"The War Room" Meets Web 2.0

Cross posted at Future Majority - a new blog about tools, tactics, and policies for reaching voters under 30

I love that title, unfortunately, I can't take credit for it.  I stole it from an MIT blog post I found via Buzz Machine. He used it to describe the potential impact of services like YouTube on the political process.

If you don't know, The War Room is a video documentary by DA Pennebaker about the pioneering of rapid response campaigning by the 1992 Bill Clinton Campaign.  It's a great film, albeit a bit dated now since it makes a big fat zero references to the internet.  (Which makes any the idea of War Room 2.0 even more fascinating).   If you don't know the phrase Web 2.0, you can see what it looks like here and here and here.

From the mystery MIT blogger:

While on one hand internet video could be employed as an effective communications tool, on the other hand it could be a threat to those who ignore it. Few would argue that John Kerry's "I voted for the amendment before I voted against it" quote did not play an important role in the past presidential election. Traditionally candidates have faced opposition campaigns which, at best, deployed a small number of operatives to monitor their opponents' media appearances. In the near future, candidates will have to learn to perform in an environment where the opposition could have a million eyes and ears. A misstep could easily be recorded on camera or phone, uploaded by Joe User, amplified by bloggers, then repeated by the mainstream media in a matter of hours. Think of it as "The War Room" meets Web 2.0.

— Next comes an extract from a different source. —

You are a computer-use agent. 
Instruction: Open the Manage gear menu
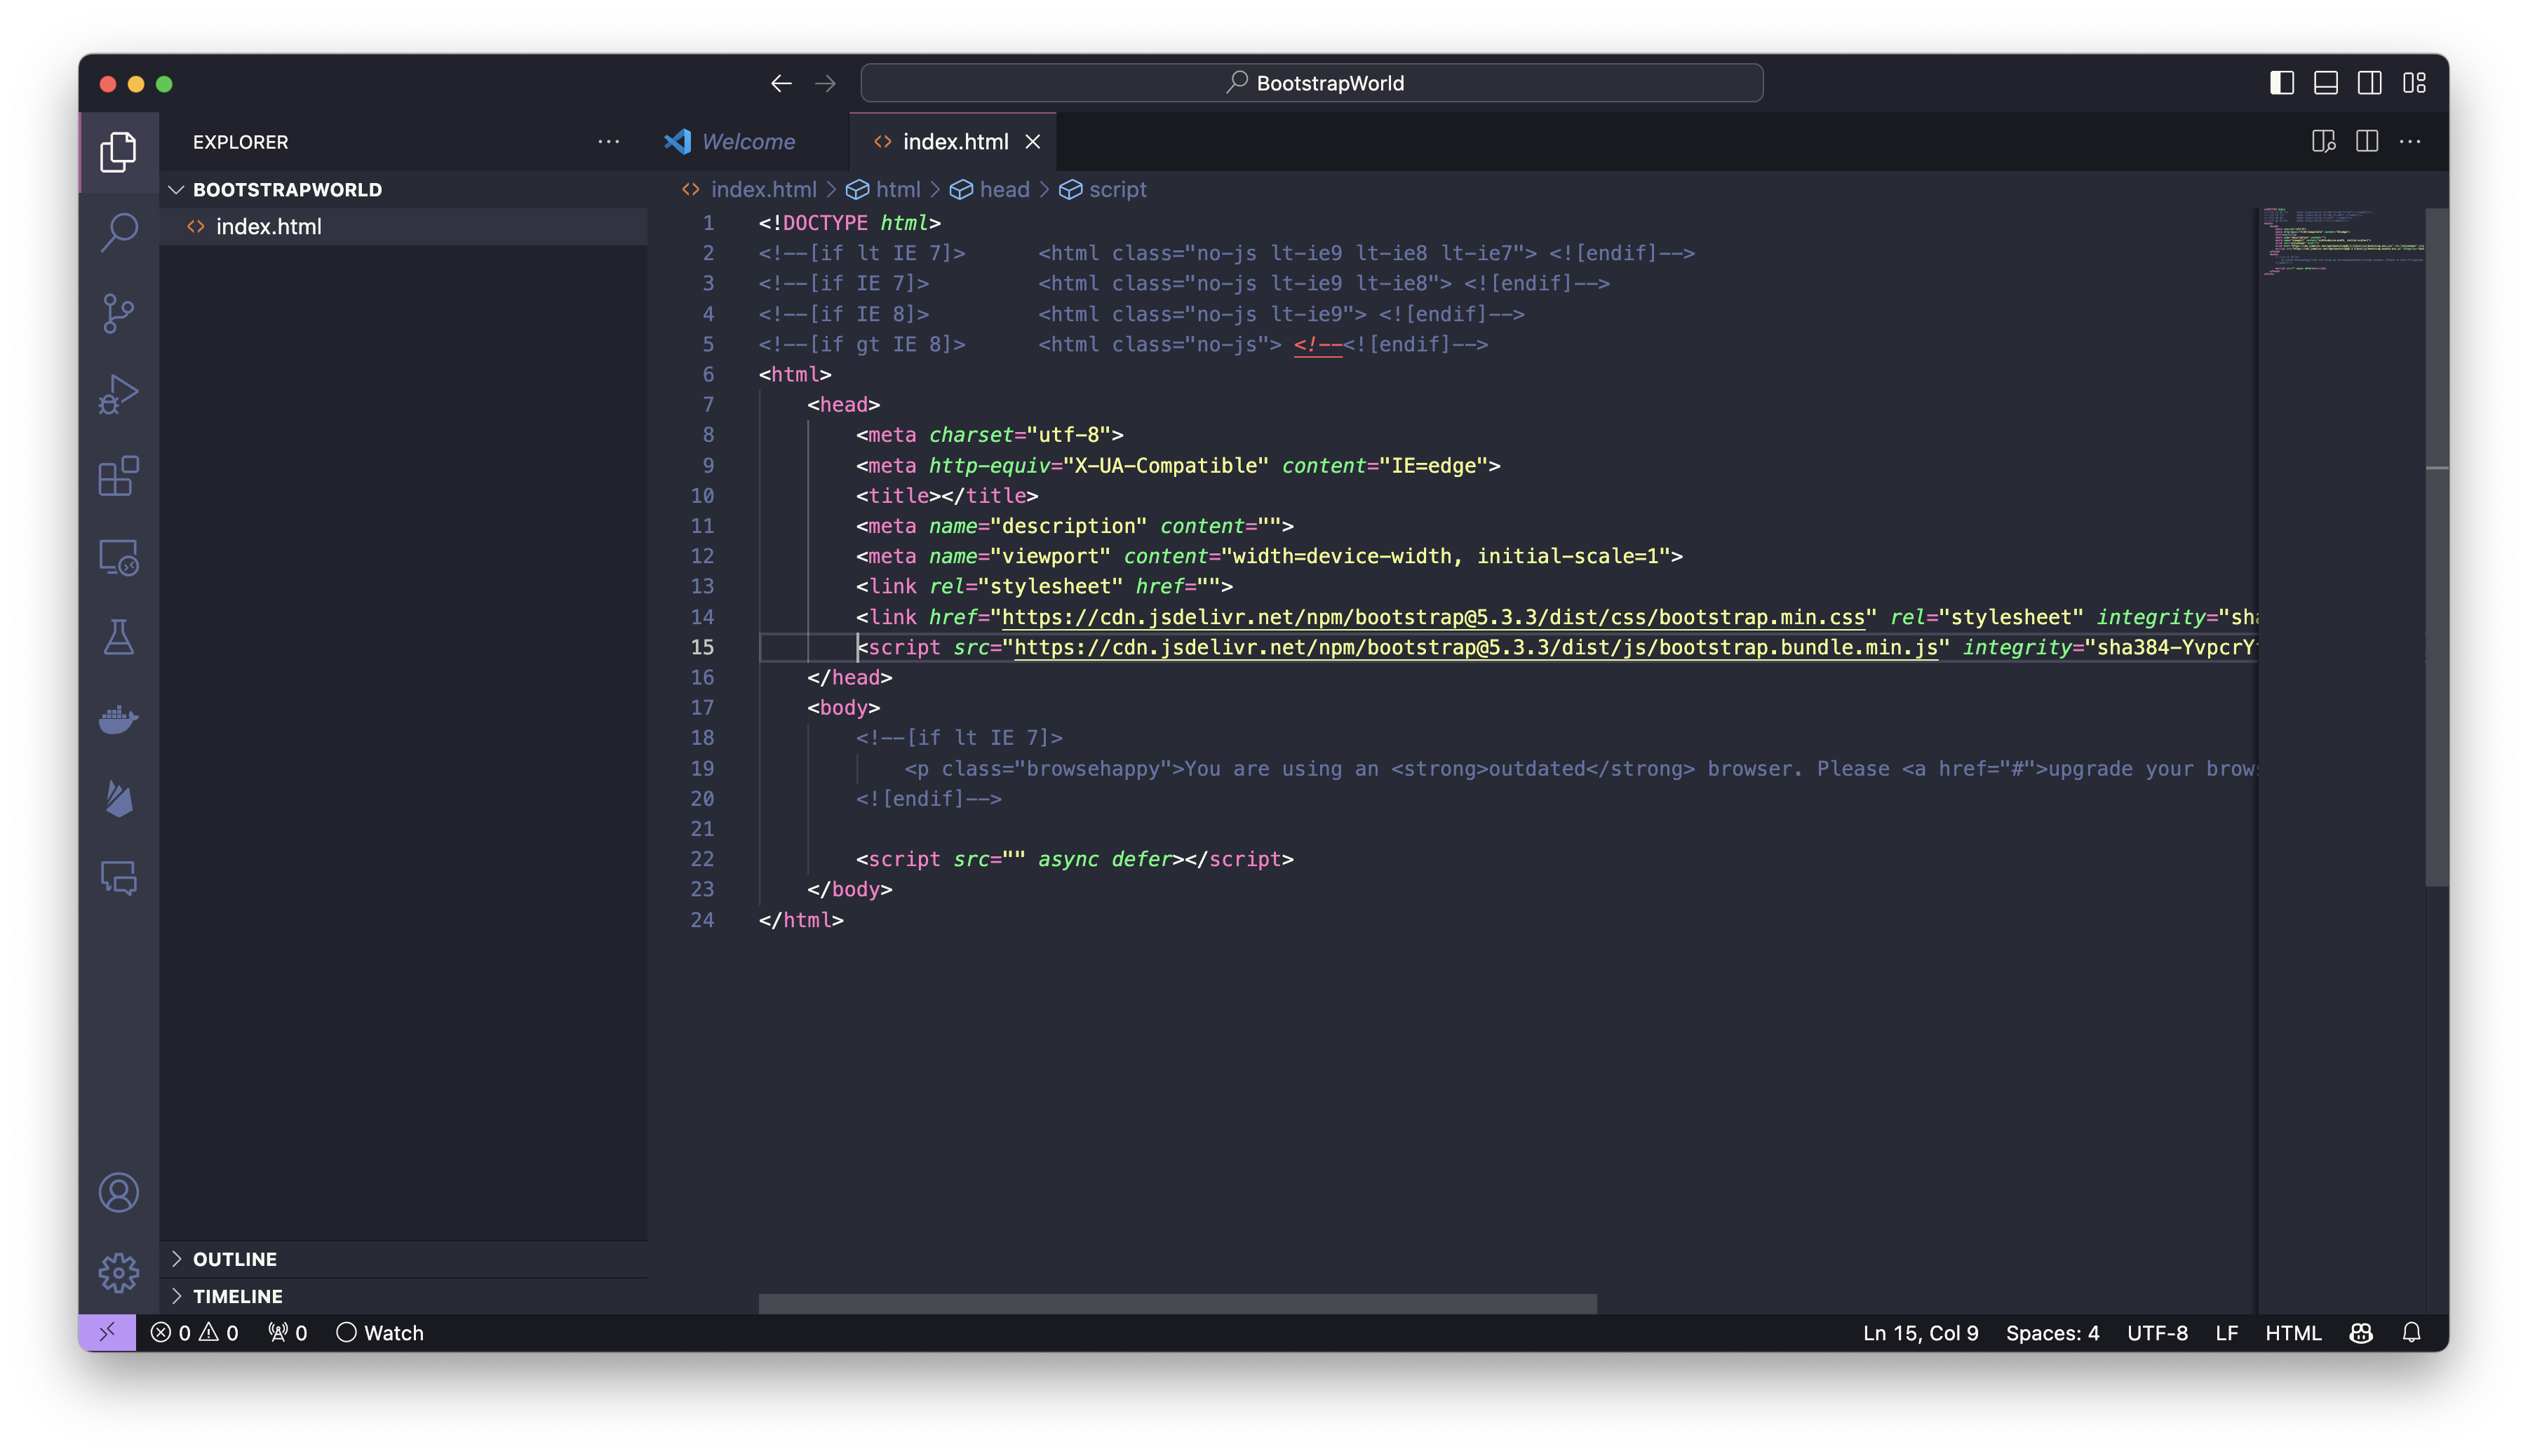coord(119,1272)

People will probably fool around with this during the 2006 midterm cycle, but I'm betting that most candidates/campaigns don't really figure it out until 2007, when the party primaries will begin to heat up.  Whichever candidates really figure this out first will gain a huge advantage over their competitors both in the media and among voters under 35 - which will be the largerst voting demographic in '07 and '08.

Of course, the beauty of this model is that campaigns don't have to figure it out.  Their supporters, or amatuer remixers, will just start to do it - because its their way of contributing to the campaign, or wreaking havoc on a candidate they dont' like.  Or just plain because its fun.  So I'm sure we'll see some of it during this campaign cycle (my bet is on the Lamont campaign.  I can't believe no one's done a remix on that ridiculous cartoon commercial Lieberman put out.) But I don't expect to see campaigns deal with this type of freelance support in an intelligent manner until after it's been field tested a bit.

Buzz Machine hints at the future:

For the upcoming elections, I think any video sharing service worth its salt should enable sharing and editing of video: We, the people, should take along our cameras and put up entire stump speeches. We should also TiVo and share candidates' spiels on TV and also network reports. Then we should be enabled to easily remix compliations of quotes: what all the candidates really said about immigration, or Daily-Show-like what-he-said-then-vs.-now comparisons.